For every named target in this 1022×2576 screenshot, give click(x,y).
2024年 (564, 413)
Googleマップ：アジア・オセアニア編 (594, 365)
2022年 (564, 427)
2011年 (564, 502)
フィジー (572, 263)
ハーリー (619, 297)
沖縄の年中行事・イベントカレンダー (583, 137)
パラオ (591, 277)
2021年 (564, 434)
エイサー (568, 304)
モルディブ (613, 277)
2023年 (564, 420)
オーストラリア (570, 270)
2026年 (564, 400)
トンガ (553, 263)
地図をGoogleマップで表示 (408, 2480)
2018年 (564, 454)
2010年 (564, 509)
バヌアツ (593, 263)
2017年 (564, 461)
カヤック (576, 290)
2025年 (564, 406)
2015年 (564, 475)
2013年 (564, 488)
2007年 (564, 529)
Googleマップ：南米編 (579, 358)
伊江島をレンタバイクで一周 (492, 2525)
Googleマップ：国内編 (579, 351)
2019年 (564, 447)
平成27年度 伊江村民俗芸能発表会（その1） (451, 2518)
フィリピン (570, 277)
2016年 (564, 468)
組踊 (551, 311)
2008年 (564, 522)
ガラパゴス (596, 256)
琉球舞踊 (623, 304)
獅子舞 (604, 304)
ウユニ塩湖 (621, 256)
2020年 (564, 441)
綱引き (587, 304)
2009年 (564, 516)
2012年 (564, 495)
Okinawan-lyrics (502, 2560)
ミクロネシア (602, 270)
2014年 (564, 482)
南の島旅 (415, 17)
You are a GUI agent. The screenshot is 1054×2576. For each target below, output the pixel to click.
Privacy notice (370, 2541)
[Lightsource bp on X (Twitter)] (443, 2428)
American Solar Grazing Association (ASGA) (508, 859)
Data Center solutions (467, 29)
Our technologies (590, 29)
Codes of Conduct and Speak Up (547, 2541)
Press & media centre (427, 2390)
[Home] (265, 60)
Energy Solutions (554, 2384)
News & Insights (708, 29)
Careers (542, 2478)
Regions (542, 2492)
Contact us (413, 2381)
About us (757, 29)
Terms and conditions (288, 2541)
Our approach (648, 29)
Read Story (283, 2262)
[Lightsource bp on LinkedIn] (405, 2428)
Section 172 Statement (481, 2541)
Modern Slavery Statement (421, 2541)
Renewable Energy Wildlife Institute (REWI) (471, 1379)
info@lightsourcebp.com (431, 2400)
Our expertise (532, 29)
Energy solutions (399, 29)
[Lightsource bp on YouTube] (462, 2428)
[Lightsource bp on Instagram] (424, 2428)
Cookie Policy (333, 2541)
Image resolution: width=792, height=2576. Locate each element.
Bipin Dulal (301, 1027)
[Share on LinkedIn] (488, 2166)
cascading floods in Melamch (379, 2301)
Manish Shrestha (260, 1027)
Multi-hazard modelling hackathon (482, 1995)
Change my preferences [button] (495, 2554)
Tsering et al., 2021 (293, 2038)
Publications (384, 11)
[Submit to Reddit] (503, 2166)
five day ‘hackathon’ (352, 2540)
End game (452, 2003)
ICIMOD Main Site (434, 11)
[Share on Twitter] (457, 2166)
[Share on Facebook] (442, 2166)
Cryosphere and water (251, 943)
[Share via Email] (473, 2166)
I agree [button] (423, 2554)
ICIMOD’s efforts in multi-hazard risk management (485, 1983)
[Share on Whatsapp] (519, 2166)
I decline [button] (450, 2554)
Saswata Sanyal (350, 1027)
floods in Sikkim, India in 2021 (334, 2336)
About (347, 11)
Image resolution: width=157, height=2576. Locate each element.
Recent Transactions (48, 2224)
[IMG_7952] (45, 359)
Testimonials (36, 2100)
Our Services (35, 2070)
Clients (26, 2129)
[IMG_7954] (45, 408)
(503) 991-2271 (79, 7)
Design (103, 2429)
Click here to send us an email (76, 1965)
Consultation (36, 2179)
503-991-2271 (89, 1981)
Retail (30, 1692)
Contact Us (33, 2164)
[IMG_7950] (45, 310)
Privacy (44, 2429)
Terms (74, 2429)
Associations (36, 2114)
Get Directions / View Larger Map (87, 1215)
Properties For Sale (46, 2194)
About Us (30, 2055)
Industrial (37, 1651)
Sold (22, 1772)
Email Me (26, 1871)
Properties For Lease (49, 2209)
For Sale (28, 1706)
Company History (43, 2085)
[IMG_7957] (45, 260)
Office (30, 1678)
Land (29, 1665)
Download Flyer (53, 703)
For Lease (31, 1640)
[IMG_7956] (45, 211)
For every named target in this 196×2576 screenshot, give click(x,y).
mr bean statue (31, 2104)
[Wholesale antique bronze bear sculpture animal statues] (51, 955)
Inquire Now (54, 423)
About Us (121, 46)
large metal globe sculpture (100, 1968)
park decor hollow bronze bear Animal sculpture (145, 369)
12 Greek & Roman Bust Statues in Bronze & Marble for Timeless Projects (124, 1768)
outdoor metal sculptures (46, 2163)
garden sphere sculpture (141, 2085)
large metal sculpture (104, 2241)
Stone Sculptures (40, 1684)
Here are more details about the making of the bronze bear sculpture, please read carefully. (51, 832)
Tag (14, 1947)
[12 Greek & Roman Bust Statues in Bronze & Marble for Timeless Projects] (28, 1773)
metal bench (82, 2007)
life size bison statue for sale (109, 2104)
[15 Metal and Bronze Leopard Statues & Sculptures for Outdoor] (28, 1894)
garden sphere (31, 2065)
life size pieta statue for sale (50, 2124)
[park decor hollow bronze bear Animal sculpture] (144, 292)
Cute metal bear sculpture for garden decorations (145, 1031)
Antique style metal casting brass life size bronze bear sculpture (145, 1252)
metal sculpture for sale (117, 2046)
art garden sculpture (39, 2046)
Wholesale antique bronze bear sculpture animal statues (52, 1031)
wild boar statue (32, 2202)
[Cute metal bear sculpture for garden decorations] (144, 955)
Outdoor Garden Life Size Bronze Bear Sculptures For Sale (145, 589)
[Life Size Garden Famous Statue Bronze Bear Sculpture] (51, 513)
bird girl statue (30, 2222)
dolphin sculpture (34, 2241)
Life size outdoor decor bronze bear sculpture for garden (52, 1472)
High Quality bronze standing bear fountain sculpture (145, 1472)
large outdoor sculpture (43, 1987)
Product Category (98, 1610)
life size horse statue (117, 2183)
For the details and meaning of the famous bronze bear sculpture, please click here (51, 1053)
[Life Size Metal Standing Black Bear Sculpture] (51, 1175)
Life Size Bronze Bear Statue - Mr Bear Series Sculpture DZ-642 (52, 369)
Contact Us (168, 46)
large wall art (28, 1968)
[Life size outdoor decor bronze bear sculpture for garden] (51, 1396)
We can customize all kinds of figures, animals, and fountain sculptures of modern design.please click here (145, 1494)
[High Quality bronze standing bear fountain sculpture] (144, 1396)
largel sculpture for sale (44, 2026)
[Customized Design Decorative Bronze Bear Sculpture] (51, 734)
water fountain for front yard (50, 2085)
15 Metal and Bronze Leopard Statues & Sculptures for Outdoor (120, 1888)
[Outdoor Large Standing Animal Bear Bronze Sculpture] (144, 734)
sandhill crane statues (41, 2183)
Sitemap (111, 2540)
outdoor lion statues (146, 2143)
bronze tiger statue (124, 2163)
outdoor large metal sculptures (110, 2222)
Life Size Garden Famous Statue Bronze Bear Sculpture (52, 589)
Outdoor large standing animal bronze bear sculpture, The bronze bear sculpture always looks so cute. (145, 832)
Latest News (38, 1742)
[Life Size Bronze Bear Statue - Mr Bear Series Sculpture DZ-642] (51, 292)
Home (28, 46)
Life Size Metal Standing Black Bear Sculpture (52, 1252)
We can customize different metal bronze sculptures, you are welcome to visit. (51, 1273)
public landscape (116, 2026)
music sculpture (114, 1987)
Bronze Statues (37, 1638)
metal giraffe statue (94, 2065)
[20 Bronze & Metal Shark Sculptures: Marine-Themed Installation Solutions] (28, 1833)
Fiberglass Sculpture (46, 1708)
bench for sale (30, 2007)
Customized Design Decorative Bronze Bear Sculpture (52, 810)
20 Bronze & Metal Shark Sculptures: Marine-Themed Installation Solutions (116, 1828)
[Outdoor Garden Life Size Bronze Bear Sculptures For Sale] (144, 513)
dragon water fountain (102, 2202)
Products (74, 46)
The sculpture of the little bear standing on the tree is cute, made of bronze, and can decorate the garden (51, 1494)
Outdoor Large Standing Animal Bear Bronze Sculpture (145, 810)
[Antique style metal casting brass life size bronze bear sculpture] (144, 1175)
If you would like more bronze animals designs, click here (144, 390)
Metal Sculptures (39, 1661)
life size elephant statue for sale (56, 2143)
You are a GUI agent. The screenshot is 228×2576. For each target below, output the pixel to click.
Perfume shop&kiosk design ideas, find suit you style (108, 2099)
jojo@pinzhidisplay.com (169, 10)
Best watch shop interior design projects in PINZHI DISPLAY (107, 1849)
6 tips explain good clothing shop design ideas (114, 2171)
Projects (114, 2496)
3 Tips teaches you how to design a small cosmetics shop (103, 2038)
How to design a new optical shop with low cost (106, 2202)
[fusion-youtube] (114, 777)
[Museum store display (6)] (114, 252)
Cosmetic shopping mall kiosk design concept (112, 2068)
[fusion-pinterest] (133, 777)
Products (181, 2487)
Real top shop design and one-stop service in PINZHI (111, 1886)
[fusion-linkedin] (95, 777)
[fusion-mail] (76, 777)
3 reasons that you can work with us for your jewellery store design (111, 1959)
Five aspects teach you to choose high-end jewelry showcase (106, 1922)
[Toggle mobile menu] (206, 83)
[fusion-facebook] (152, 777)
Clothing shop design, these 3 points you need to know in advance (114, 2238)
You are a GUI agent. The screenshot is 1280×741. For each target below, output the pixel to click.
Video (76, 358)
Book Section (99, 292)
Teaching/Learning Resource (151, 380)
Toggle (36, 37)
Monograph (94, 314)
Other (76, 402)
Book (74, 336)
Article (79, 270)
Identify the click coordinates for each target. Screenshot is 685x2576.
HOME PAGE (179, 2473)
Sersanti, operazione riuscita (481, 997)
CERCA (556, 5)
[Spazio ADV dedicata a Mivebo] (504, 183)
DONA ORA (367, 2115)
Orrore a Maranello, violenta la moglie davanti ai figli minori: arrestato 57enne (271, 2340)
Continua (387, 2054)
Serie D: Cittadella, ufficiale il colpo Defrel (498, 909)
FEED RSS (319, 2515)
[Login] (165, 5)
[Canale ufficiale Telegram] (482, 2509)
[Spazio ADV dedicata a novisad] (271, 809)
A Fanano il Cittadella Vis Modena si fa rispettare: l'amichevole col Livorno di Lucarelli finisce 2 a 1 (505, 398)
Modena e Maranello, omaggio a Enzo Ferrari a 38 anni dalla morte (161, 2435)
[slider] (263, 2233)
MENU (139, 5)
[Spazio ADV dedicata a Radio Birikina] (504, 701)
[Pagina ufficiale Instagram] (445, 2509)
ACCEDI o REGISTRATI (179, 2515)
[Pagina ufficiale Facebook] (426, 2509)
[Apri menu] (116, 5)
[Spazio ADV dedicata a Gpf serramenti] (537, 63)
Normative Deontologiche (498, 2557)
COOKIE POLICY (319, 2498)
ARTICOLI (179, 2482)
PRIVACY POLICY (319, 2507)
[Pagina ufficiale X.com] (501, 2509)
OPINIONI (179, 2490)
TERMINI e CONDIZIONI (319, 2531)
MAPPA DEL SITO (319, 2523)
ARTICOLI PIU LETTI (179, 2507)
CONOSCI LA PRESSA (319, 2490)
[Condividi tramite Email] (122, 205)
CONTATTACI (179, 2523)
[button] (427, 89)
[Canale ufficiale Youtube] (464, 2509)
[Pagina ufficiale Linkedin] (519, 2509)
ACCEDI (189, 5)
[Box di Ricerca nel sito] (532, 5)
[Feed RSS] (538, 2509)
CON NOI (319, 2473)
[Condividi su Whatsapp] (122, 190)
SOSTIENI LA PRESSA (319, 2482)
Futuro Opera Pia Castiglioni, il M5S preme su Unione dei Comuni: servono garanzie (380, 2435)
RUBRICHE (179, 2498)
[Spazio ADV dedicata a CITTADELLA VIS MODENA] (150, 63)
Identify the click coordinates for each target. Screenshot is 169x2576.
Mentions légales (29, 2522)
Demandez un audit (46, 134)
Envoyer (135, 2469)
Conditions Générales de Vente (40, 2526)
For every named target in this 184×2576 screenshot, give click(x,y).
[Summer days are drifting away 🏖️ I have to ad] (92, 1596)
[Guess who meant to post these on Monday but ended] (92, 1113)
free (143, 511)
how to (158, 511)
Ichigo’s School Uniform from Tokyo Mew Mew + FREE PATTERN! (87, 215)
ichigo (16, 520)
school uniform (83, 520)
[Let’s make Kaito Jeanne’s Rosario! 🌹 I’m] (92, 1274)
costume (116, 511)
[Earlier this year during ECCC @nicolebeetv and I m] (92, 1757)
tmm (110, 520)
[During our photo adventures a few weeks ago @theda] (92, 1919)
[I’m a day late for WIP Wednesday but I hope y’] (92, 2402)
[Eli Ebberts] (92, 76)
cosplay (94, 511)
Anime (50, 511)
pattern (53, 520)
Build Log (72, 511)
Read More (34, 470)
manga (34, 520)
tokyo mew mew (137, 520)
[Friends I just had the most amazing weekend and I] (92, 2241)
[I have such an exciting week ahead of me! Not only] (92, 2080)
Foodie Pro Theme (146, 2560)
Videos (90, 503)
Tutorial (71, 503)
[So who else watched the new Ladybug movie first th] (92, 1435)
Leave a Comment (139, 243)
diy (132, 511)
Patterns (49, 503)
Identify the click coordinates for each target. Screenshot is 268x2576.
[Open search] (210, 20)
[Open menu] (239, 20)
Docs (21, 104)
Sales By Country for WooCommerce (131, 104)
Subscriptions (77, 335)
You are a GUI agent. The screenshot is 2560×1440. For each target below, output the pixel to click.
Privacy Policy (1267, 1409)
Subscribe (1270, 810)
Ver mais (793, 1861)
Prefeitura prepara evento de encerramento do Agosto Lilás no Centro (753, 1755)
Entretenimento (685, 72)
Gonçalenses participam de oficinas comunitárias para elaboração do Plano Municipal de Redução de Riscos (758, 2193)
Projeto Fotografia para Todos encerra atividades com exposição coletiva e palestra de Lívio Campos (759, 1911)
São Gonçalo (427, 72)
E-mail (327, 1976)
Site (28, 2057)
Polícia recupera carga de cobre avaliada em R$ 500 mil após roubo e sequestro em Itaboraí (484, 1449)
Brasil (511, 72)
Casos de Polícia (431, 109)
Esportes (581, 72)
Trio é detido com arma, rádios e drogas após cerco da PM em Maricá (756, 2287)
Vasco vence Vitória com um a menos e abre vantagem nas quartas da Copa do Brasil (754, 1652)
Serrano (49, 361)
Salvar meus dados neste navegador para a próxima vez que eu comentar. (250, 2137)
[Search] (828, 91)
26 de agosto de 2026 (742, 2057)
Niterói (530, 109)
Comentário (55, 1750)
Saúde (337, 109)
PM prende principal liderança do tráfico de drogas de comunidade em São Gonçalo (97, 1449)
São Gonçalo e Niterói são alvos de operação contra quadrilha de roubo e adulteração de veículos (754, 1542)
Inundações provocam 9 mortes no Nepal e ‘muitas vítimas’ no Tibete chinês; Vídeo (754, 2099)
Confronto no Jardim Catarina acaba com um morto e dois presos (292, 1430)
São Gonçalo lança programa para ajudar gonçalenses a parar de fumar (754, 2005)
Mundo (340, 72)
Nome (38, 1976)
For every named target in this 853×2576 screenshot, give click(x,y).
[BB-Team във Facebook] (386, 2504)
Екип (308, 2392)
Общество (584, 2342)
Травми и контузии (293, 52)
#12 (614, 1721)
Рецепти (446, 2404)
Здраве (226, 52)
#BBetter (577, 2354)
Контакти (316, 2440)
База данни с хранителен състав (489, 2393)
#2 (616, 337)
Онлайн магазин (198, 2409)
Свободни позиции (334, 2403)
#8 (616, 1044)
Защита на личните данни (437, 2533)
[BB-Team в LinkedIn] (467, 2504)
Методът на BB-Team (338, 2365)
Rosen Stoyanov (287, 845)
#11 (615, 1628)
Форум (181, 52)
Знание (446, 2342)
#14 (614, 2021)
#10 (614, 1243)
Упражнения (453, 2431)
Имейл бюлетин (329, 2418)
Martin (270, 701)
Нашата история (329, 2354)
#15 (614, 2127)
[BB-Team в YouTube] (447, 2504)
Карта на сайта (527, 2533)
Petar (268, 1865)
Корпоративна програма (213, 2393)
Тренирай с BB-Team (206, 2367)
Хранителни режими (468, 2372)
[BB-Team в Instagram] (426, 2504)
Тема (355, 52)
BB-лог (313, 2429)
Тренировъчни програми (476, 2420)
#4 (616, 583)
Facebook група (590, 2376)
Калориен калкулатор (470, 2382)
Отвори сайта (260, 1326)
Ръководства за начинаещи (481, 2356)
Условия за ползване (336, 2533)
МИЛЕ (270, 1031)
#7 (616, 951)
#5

- - -

* TASK DIRECTIONS:
From the records above, print only the lines between the one holding "Cute metal bear sculpture for garden decorations (145, 1031)" and the one holding "[Life Size Garden", inclusive, exactly as they stand.

* WRITTEN REPLY:
Cute metal bear sculpture for garden decorations (145, 1031)
Antique style metal casting brass life size bronze bear sculpture (145, 1252)
metal sculpture for sale (117, 2046)
art garden sculpture (39, 2046)
Wholesale antique bronze bear sculpture animal statues (52, 1031)
wild boar statue (32, 2202)
[Cute metal bear sculpture for garden decorations] (144, 955)
Outdoor Garden Life Size Bronze Bear Sculptures For Sale (145, 589)
[Life Size Garden Famous Statue Bronze Bear Sculpture] (51, 513)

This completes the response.